## EXCERPTED TEXT

+ + +

By Carolyn McAvinn, FLMI, AALU, PMC-IVFebruary 22, 2022
My meetings with member carriers spark interesting conversations where I often learn a new thing or two. We generally talk about application activity, any challenges they are having with EHR adoption and how I can help, or we chat about integrating data into workflows. However, occasionally something comes up that spurs a new way of thinking about how we use electronic data or, in this case, how we measure success relative to hit rates.
Last week, I had a call with a member carrier that has been using MIB’s electronic medical record data for approximately 18 months. In reviewing their search and release rate activity for the prior month, I noticed their release rate had dropped dramatically to 24% versus prior months’ results that were consistently north of 30%. Initially I was a bit surprised, but then I dove into analytical mode to find out ‘why’. Interestingly, the metrics showed that in a single month search activity increased threefold, yet the release rate declined. While this could possibly happen with a round of bad luck, it was inconsistent with MIB’s nationwide release rate of >30%. There had to be something new contributing the decline.
I questioned several possible causes for the activity spike - including asking if there was as a recent change to underwriting requirements or if new teams or units had started using the system. None was the cause. Then it occurred to me – was there a new use case? Bingo! The carrier had recently introduced a new product/program that uses a hybrid of a DtC (direct to consumer) and an agent support model. There was an obligation to perform a post issue medical record review for a small sample of the applications issued and they were using MIB’s Electronic Medical Data platform to accomplish this.
A new use case – one where NOT finding a record is not necessarily a BAD thing. The MIB Electronic Medical Data Service was a perfect customer ‘friction-less’ solution for this scenario. With no search fee and a low likelihood for a special authorization requirement, when compared to an APS, the member could meet the obligation of the treaty and avoid post-issue interaction with the customer. For me, this was an ‘ah ha’ moment.
As an industry, we have a somewhat myopic view of release rate activity. Higher always being better. For most use cases, this is true and MIB remains hyper-focused on release rate growth and new data sources and solutions to support this strategy. However, there are some use cases where a low release rate may be a positive thing. Such as, post-issue random audits and other forensic type of disclosure investigations. In these cases, low release rate data can prove to pricing actuaries and reinsurance partners that accelerated program requirements are actually working to place good risks on the books and eliminate the poor risks! Policy reinstatements and policy change management may be additional use cases where a lower release rate is a win. Operational units can use electronic medical data searches to verify that a customer has disclosed all pertinent medical information on abbreviated applications and expedite approvals. This is especially important for companies concerned with retaining existing customers vs. incurring the high cost of new customer acquisitions.
With these new use cases emerging, it will be important to understand the context of how electronic medical data is being used as we review and react to release rates. Because a high percentage of ‘hits’ is, in fact, NOT always a good thing.
Carolyn McAvinn is the Director of Underwriting Innovations for MIB. Prior to joining MIB in late 2018, she held various underwriting roles supporting multiple companies, product lines and distribution platforms. These included underwriting management, direct line production underwriting in the life, disability and long-term care markets and assisting with the development of underwriting engine automation and accelerated underwriting programs. Carolyn is a graduate of the University of Massachusetts - Amherst and currently serves as a board member of the MUD (Metropolitan Underwriting Discussion) Group in NYC.

+ + +

## SOURCE MATERIAL
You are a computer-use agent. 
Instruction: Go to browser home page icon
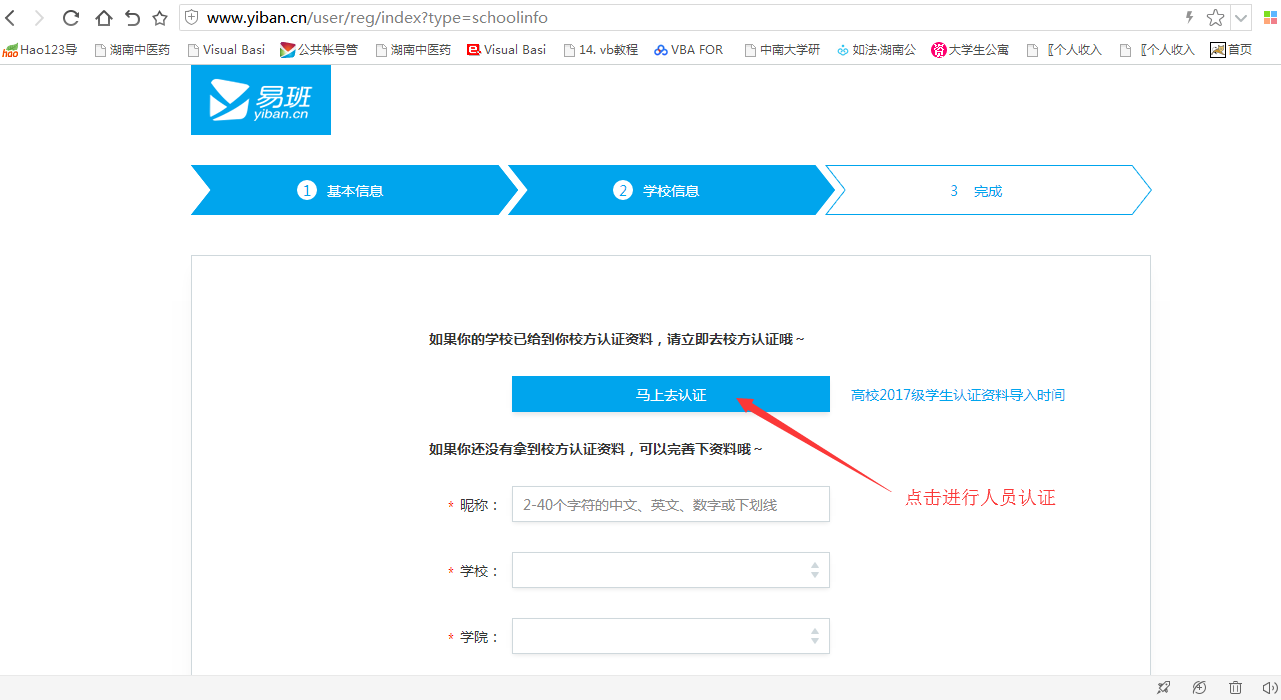(x=103, y=18)
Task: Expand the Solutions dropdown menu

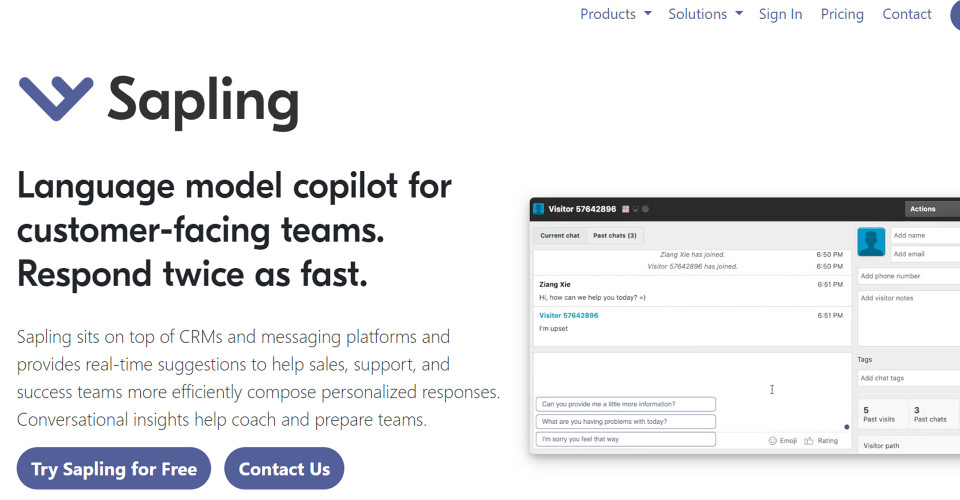Action: (x=705, y=14)
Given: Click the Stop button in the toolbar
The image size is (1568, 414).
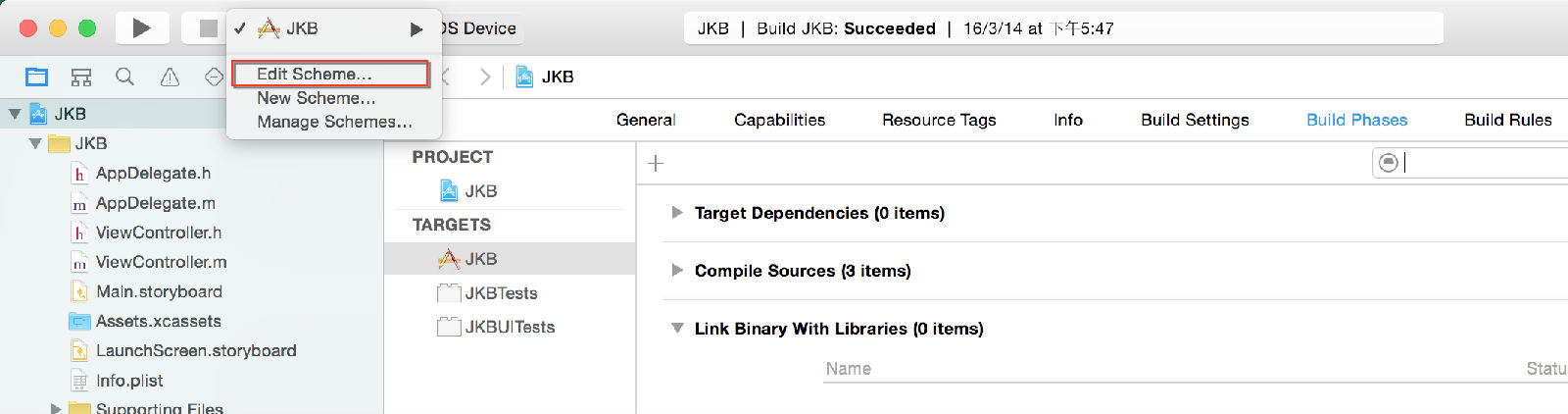Looking at the screenshot, I should [205, 28].
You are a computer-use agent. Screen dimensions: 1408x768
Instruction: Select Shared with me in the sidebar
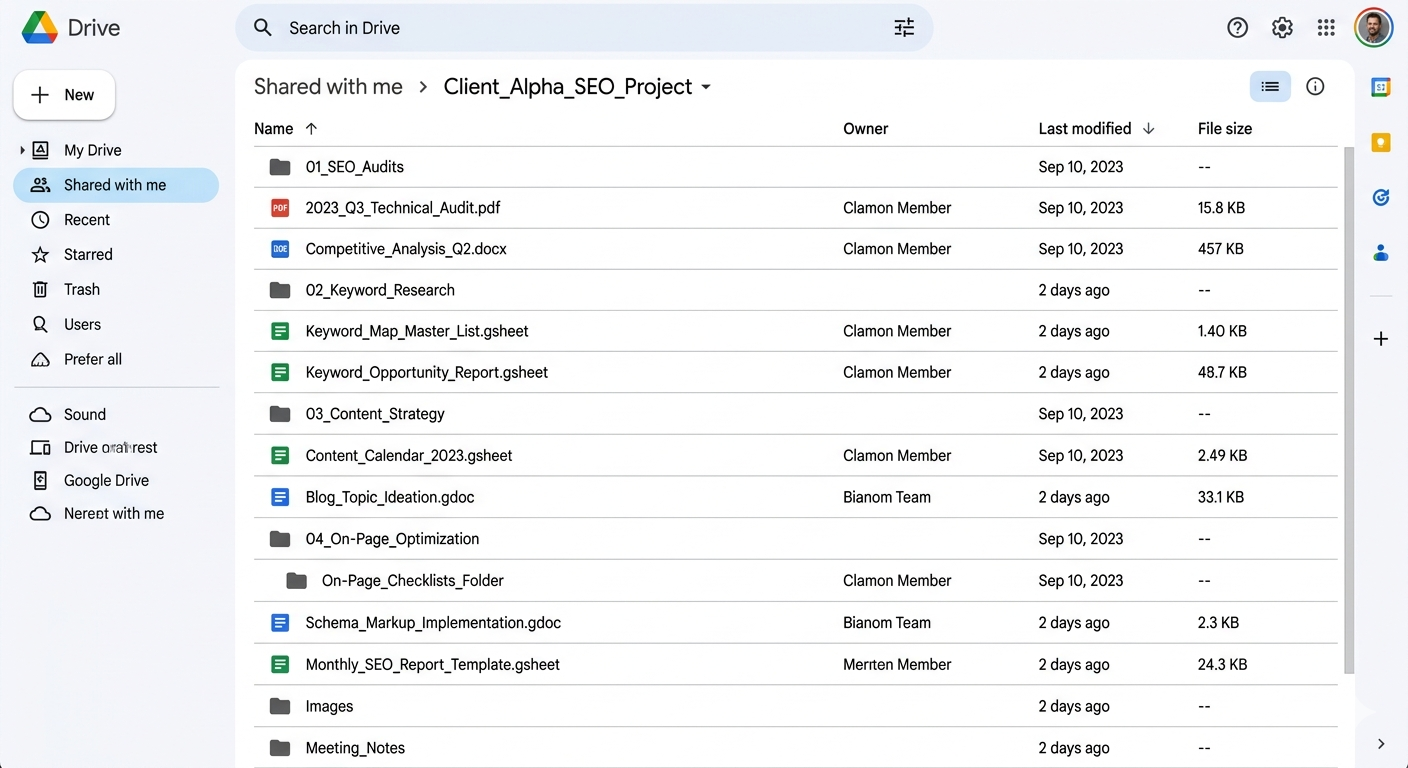[x=115, y=184]
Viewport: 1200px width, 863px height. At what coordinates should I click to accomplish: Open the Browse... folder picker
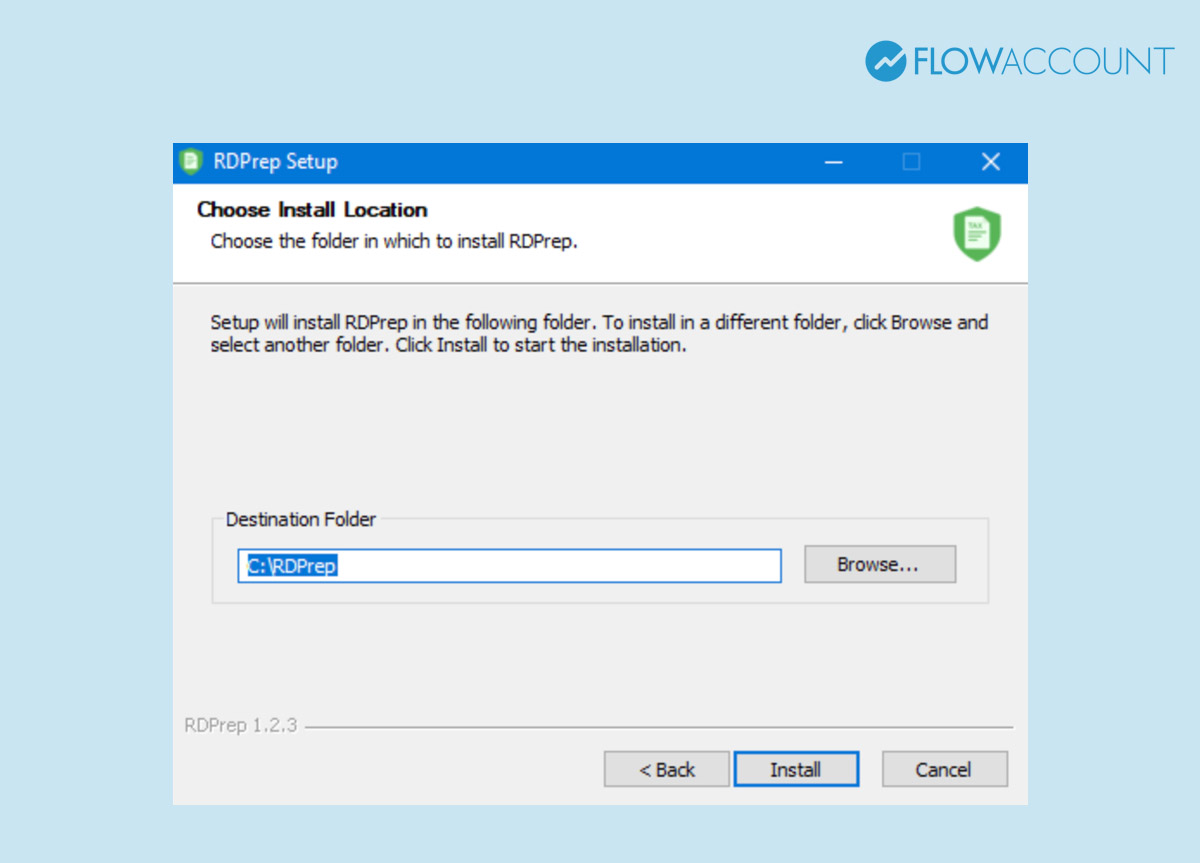[879, 565]
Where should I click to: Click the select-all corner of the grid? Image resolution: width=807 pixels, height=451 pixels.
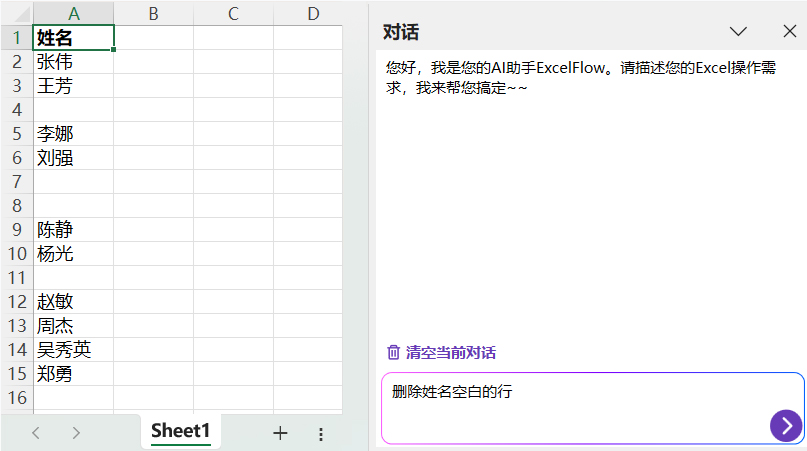click(x=16, y=14)
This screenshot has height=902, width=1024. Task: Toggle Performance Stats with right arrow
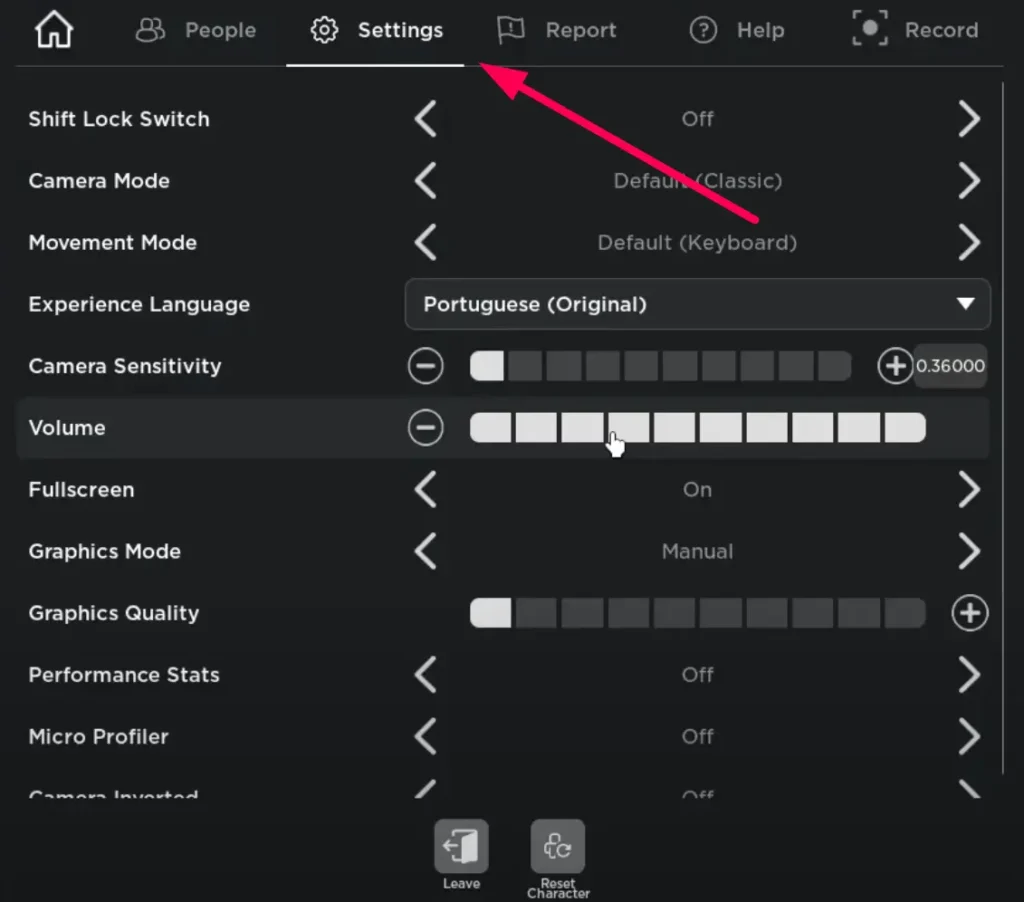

+ + +

## WORK INSTRUCTION 1
Do these statements agree with the article on electronic medical data release rates? Answer yes or no for each, quoting the deciding words. (a) The carrier had been using MIB's electronic medical record data for about 18 months. (b) The carrier's release rate for the prior month rose above 30%. (c) A recent change to underwriting requirements caused the spike in search activity.
## WORK INSTRUCTION 2
Rewrite the article on electronic medical data release rates between "With these new" and "a good thing.", inclusive, replacing "react" with "respond".

## TASK OUTPUT 1
(a) Yes: "has been using MIB’s electronic medical record data for approximately 18 months"
(b) No: "their release rate had dropped dramatically to 24% versus prior months’ results that were consistently north of 30%"
(c) No: "None was the cause."

## TASK OUTPUT 2
With these new use cases emerging, it will be important to understand the context of how electronic medical data is being used as we review and respond to release rates. Because a high percentage of ‘hits’ is, in fact, NOT always a good thing.